“O HOMEM AO LADO” É (MAIS) UM ÓTIMO FILME ARGENTINO.

Confesso que estou cada vez mais invejoso do cinema argentino. Com ótimos roteiros, direções primorosas, interpretações soberbas e custos muito baixos, os “hermanos” têm nos oferecido verdadeiras aulas de cinema. “O Homem ao Lado” é uma delas.

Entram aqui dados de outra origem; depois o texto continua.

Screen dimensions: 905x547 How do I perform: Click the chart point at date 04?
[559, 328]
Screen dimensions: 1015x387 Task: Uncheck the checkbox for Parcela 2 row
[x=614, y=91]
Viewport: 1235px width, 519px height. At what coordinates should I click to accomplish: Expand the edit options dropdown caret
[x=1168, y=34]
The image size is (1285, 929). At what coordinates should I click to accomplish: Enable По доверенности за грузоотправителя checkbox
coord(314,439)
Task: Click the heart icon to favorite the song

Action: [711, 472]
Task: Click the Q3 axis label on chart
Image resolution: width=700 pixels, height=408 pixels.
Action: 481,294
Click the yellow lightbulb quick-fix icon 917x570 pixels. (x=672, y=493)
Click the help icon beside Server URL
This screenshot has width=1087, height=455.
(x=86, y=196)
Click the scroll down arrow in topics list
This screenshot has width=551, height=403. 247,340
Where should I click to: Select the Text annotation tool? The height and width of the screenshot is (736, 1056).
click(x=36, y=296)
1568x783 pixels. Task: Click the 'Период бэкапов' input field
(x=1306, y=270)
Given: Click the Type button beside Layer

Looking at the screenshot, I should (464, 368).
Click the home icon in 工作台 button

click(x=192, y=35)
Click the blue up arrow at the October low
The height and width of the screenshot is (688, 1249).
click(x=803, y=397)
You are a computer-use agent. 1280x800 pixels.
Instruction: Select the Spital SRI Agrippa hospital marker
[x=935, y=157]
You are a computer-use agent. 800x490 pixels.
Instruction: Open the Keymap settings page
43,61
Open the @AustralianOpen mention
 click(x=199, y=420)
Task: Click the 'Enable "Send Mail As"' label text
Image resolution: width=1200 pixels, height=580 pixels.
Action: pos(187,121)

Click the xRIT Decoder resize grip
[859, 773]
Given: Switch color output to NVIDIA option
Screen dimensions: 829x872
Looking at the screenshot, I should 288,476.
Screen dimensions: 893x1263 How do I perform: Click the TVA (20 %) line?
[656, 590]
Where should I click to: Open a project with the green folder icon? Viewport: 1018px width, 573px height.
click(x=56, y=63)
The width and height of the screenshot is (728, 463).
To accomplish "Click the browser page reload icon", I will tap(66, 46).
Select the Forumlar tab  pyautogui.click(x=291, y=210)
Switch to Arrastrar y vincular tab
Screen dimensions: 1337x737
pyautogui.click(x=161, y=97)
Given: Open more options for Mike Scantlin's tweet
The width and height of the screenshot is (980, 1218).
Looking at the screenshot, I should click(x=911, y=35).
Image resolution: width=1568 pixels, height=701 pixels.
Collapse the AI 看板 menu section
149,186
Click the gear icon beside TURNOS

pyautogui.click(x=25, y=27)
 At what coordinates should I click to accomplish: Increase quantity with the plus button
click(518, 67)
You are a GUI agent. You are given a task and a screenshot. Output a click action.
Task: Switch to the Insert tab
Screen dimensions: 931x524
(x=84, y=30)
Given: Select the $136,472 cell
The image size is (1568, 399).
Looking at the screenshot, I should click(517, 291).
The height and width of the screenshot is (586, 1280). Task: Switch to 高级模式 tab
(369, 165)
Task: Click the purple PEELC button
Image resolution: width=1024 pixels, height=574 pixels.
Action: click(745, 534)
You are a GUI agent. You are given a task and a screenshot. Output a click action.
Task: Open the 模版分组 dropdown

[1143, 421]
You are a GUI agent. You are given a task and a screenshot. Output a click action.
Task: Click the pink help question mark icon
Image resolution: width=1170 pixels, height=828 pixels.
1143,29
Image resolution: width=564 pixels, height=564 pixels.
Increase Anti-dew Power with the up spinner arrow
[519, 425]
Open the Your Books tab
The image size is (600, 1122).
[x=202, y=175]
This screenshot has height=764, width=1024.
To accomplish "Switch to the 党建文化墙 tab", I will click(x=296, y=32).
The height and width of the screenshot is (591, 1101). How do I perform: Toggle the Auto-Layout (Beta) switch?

Desde a primeiríssima cena, nos créditos iniciais, o filme intriga e envolve. A tela é dividida ao meio, num rigoroso preto e branco onde se vêem, à direita, uma parede sendo martelada. E, à esquerda, a mesma parede vista do outro lado. É um prelúdio do que será mostrado a seguir: dois universos de diferenças irreconciliáveis protagonizados por dois vizinhos de personalidades antagônicas. Leonardo (Rafael Spregelbud) é um designer premiado que mora numa luxuosa e histórica casa projetada pelo arquiteto Le Corbusier. A única dele na América Latina, diz o filme. Victor (Daniel Araóz) parece ser um homem simples, um bon vivant, um pouco louco, um pouco sedutor. Parece. Como veremos o filme totalmente sob a optica de Leonardo, pouco ou quase nada saberemos de Victor. Jamais entraremos em sua casa. Mas quanto mais conhecermos Leonardo, mais ele se tornará odioso.

Tudo começa ao som de uma insistente marreta. São os pedreiros de Victor, abrindo uma janela cuja vista dará diretamente para a casa/templo de Leonardo. O designer fica indignado e exige a imediata suspensão da obra. Victor não compreende tamanha indignação, pois com sua singela abertura na parede quer apenas “um pouco de Sol que você não utiliza”. Está estabelecido o conflito. É a partir dele que o excelente roteiro de Andrés Duprat (que também é arquiteto) traça uma crítica ferina contra o acastelamento de toda uma casta social historicamente treinada para sempre sugar, e nunca oferecer.

A qualidade do roteiro é trabalhada com maestria pela dupla de diretores
Mariano Cohn e Gastón Duprat, que através de deslumbrantes enquadramentos repletos de grafismos traça um coerente paralelo com a profissão do personagem principal.
Passa-se praticamente metade do filme sem que a esposa do protagonista tenha seu rosto revelado por completo. Hora ela está nas sombras, hora de costas, hora com a face escondida por um computador ou qualquer outro elemento de cena. Sua filha não emite um único som. São vidas tristes, vividas pela metade, escondidas sob a carapaça da bela e fria casa.

É interessante perceber como a câmera jamais nos dá uma visão racional do exato posicionamento da tal janela em busca de “um pouco de sol”. Uma opção das mais inteligentes que tira do espectador qualquer tentação de julgar racionalmente o problema dos vizinhos. É como um recado visual dos diretores: a questão ali colocada pouco ou nada tem a ver realmente com a janela.

Muito mais que um filme sobre o desentendimento entre dois vizinhos, “O Homem ao Lado” é a metáfora de uma guerra civil urbana e muda que se trava todos os dias nos abismos sociais de todos os cantos do planeta. Com a marca de qualidade do cinema argentino.